Loki wyrwał jej słoiczek i łyżkę z rąk i w minutę pożarł zawartość pojemniczka. No, może nie w minutę, ale w trzy na pewno.
A Frozen patrzyła na niego zszokowana, cały czas zastygła w tej samej pozycji, w której była podczas "ataku".
- Wiedziałam, że Wikingowie mieli skłonności no łupieżczych napadów, ale weź, myślałam, że ty jesteś inny. - Powiedziała.

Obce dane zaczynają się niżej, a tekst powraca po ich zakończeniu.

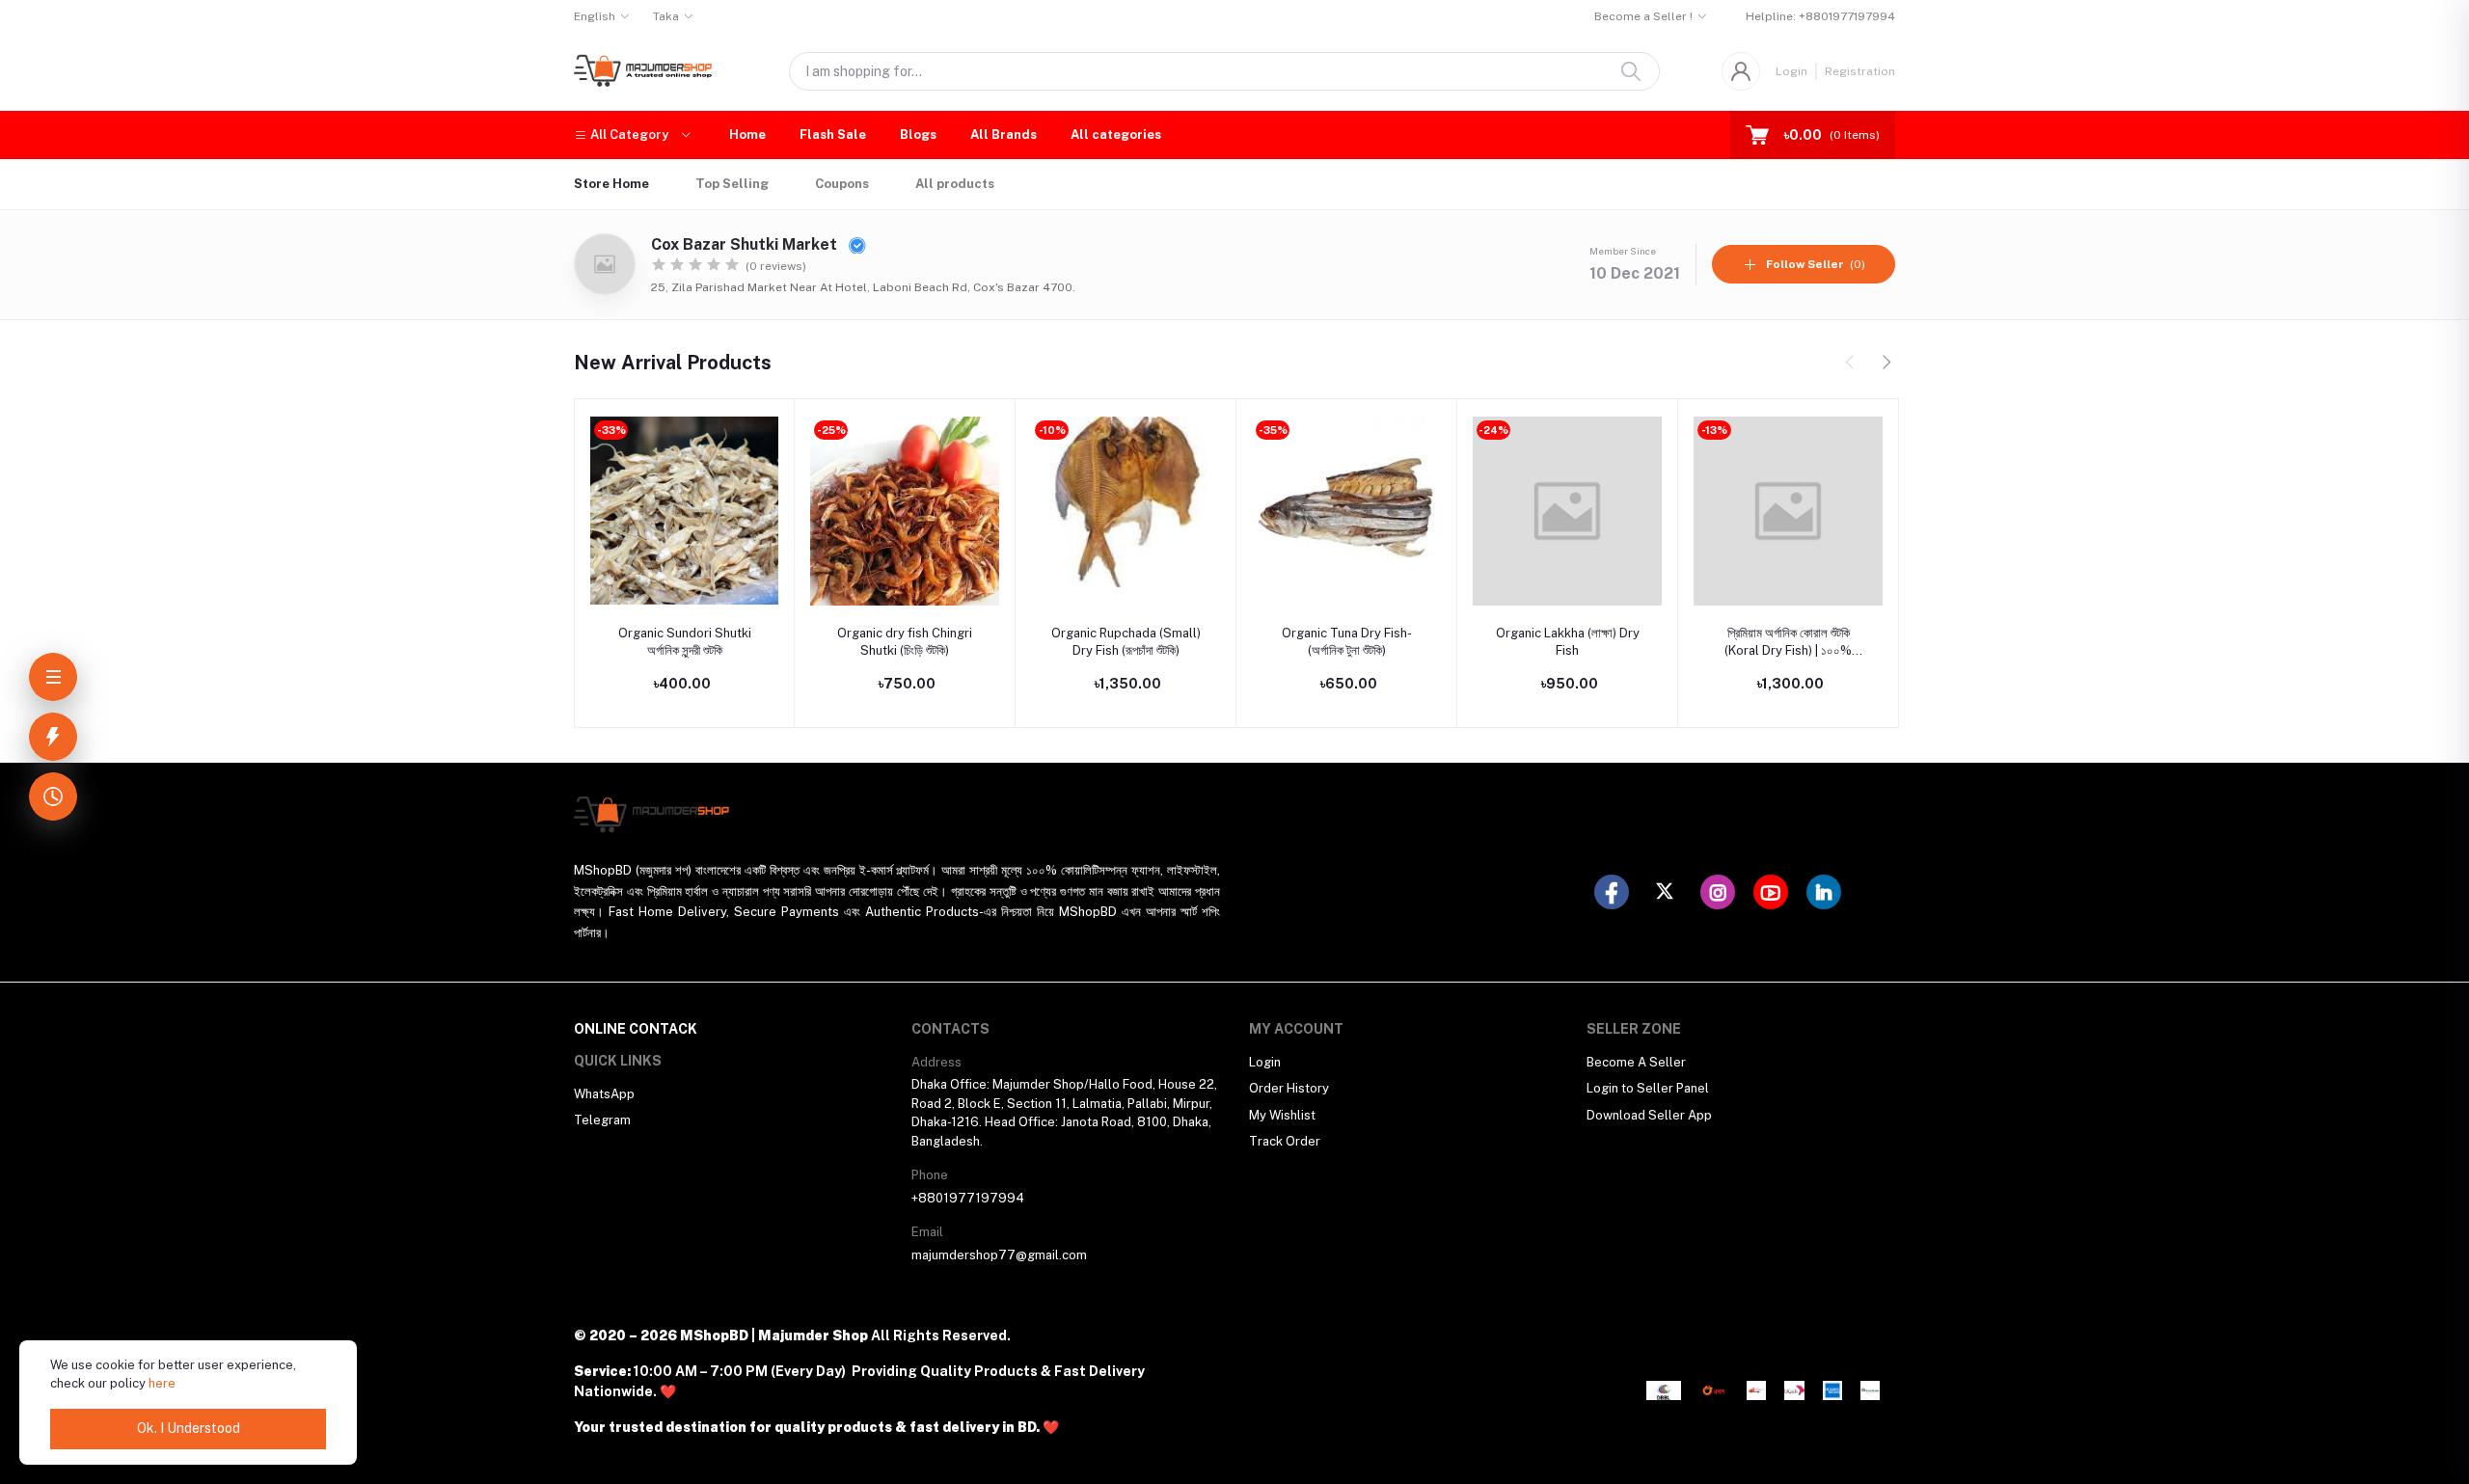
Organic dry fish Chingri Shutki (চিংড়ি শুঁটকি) (904, 642)
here (162, 1383)
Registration (1860, 71)
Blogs (918, 134)
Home (747, 134)
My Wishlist (1282, 1115)
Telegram (602, 1120)
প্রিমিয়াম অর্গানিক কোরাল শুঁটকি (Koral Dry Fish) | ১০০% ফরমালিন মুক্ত (1788, 643)
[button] (632, 135)
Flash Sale (833, 134)
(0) (1815, 264)
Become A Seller (1636, 1062)
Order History (1289, 1088)
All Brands (1003, 134)
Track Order (1284, 1141)
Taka (666, 16)
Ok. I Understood (188, 1428)
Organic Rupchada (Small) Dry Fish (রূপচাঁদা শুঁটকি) (1126, 642)
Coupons (842, 183)
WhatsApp (604, 1094)
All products (954, 183)
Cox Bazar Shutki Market (746, 244)
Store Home (611, 183)
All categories (1116, 134)
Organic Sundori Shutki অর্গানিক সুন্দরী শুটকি (684, 642)
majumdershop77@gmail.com (999, 1255)
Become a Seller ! (1643, 16)
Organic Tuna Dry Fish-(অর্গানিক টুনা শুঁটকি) (1347, 642)
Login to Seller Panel (1648, 1088)
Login (1791, 71)
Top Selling (732, 183)
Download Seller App (1649, 1115)
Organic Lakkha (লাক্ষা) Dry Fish (1568, 642)
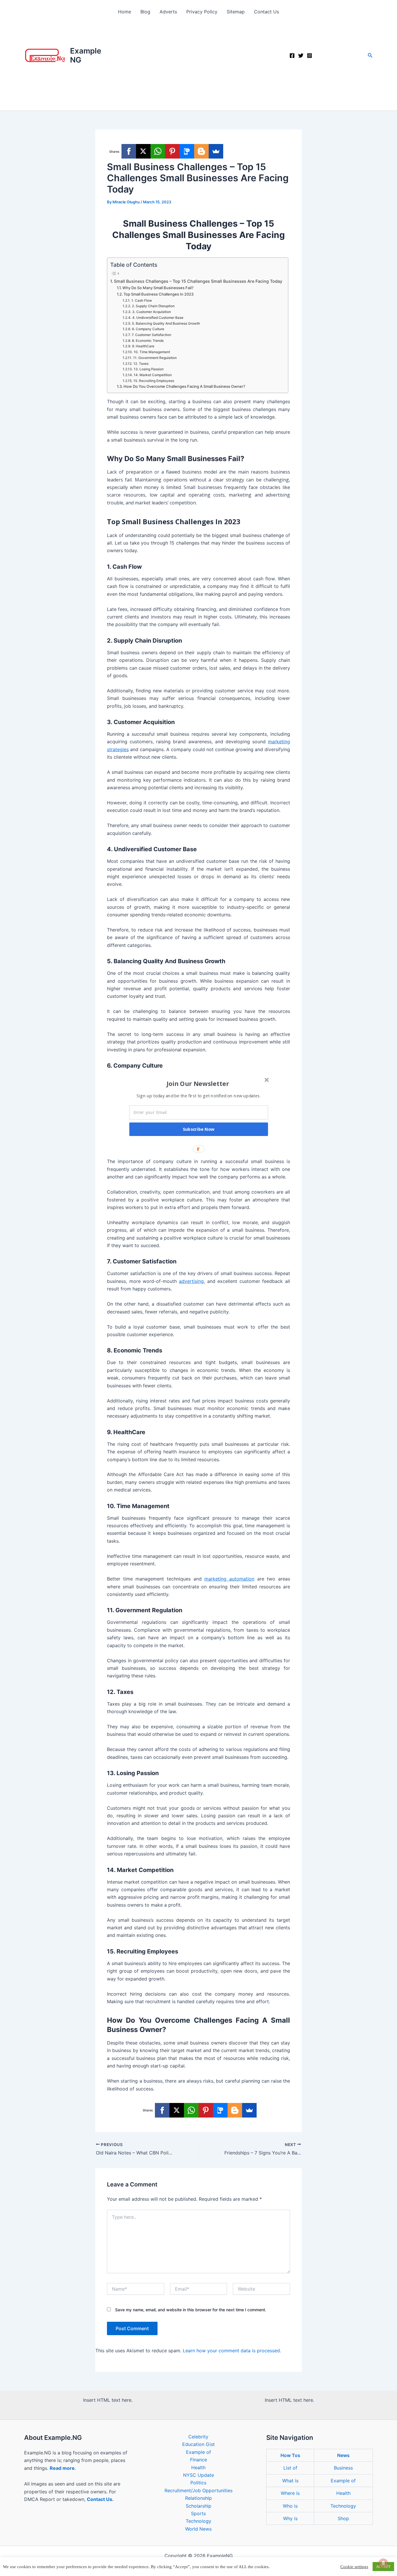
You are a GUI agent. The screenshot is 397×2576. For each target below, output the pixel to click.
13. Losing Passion (148, 369)
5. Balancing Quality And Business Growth (166, 323)
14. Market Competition (152, 375)
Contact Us (266, 12)
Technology (198, 2521)
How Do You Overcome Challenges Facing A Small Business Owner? (184, 386)
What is (290, 2480)
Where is (290, 2493)
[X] (143, 151)
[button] (370, 55)
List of (290, 2468)
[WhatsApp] (158, 151)
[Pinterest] (172, 151)
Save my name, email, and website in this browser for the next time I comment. (190, 2309)
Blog (145, 12)
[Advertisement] (198, 67)
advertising (191, 1281)
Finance (198, 2460)
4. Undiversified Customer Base (157, 318)
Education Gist (198, 2444)
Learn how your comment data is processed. (232, 2350)
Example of (198, 2452)
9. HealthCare (143, 346)
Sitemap (236, 12)
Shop (343, 2518)
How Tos (290, 2455)
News (343, 2455)
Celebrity (198, 2437)
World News (198, 2529)
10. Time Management (152, 352)
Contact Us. (100, 2499)
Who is (290, 2506)
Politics (198, 2483)
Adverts (168, 12)
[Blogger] (201, 151)
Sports (198, 2513)
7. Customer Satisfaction (151, 335)
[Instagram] (309, 55)
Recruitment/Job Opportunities (198, 2490)
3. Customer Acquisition (151, 312)
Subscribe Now (199, 1129)
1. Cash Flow (141, 300)
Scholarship (198, 2506)
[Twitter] (300, 55)
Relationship (198, 2498)
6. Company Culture (148, 329)
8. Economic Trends (147, 341)
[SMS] (187, 151)
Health (198, 2467)
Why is (290, 2518)
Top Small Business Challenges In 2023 (159, 294)
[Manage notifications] (383, 2563)
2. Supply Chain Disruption (153, 306)
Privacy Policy (201, 12)
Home (124, 12)
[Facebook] (292, 55)
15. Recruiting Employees (153, 381)
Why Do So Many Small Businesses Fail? (158, 287)
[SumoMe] (216, 151)
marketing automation (229, 1579)
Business (343, 2468)
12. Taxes (140, 364)
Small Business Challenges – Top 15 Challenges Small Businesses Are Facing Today (198, 281)
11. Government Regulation (154, 358)
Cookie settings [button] (354, 2566)
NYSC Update (198, 2475)
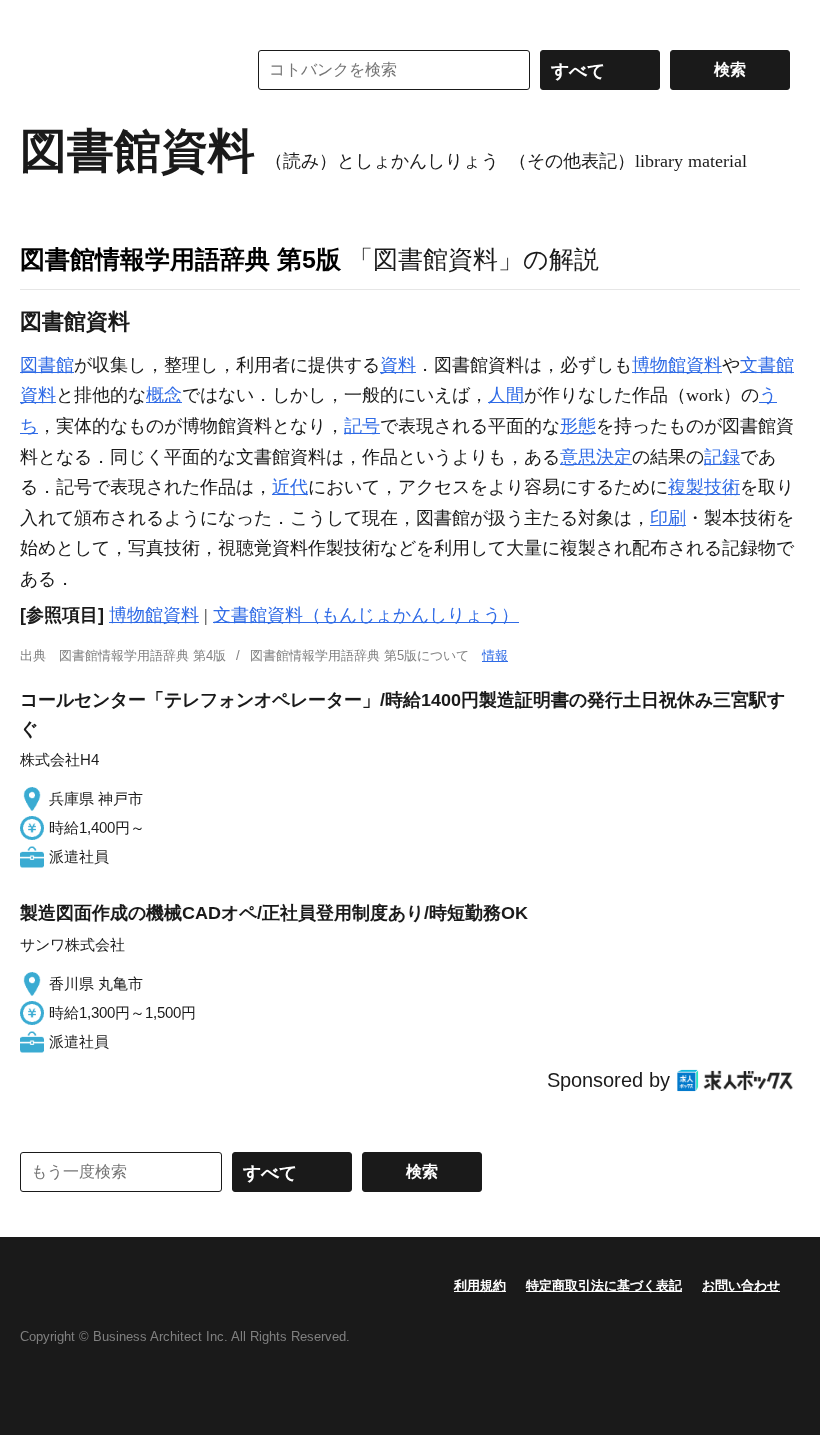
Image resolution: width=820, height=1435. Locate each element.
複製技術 (704, 487)
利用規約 (480, 1285)
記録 (722, 457)
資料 (398, 365)
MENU (40, 20)
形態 (578, 426)
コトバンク (119, 70)
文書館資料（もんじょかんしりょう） (366, 615)
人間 (506, 395)
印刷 (668, 518)
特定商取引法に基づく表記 (604, 1285)
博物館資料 (677, 365)
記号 (362, 426)
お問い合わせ (741, 1285)
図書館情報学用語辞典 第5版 (180, 259)
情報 (495, 655)
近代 (290, 487)
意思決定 (596, 457)
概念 (164, 395)
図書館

- Wybacz, ale uwielbiam to. Jak byłem mały, fromasj był jedyną potrawą, jaką jadłem dobrowolnie. Resztę trzeba było mi wpychać siłą. Wiesz, z przywiązywaniem do krzesła i całą resztą. 
- To jest nutella. Krem czekoladowy. 
- Nie, to sjokoladefromasj. Mus czekoladowy. Chociaż, rzeczywiście, ta jest trochę bardziej gładka. Nasze strzela, jak się to weźmie do ust. Tak jak te cukierki, które kupiłaś w PirateWorld. 
- Dobra, to było dziwne. A nutelli ci nie podaruję. Była moja.
- Nie jadłem tego od prawie roku! - Wyjęczał piskliwym, błagalnym głosem Laufeyson. 
Susan już szukała jakiejś ciętej riposty, ale coś odwróciło jej uwagę.
Przechyliła głowę w geście nasłuchiwania.
Opadłe liście szeleściły rytmicznie, raz głośno, raz cicho. Usłyszała dźwięk łamanej gałązki. Ptaki zamilkły. Loki też zaczął nasłuchiwać, ale bez skutku.
Charakterystyczne kliknięcie ładowanego karabinu maszynowego. Uczyła się je rozpoznawać przez kilka lat. Wiedziała, co oznacza.

- Na górę. - Wyszeptała. - I ani słowa. Prawdopodobnie będziemy musieli się wynieść wcześniej, niż nam się zdawało.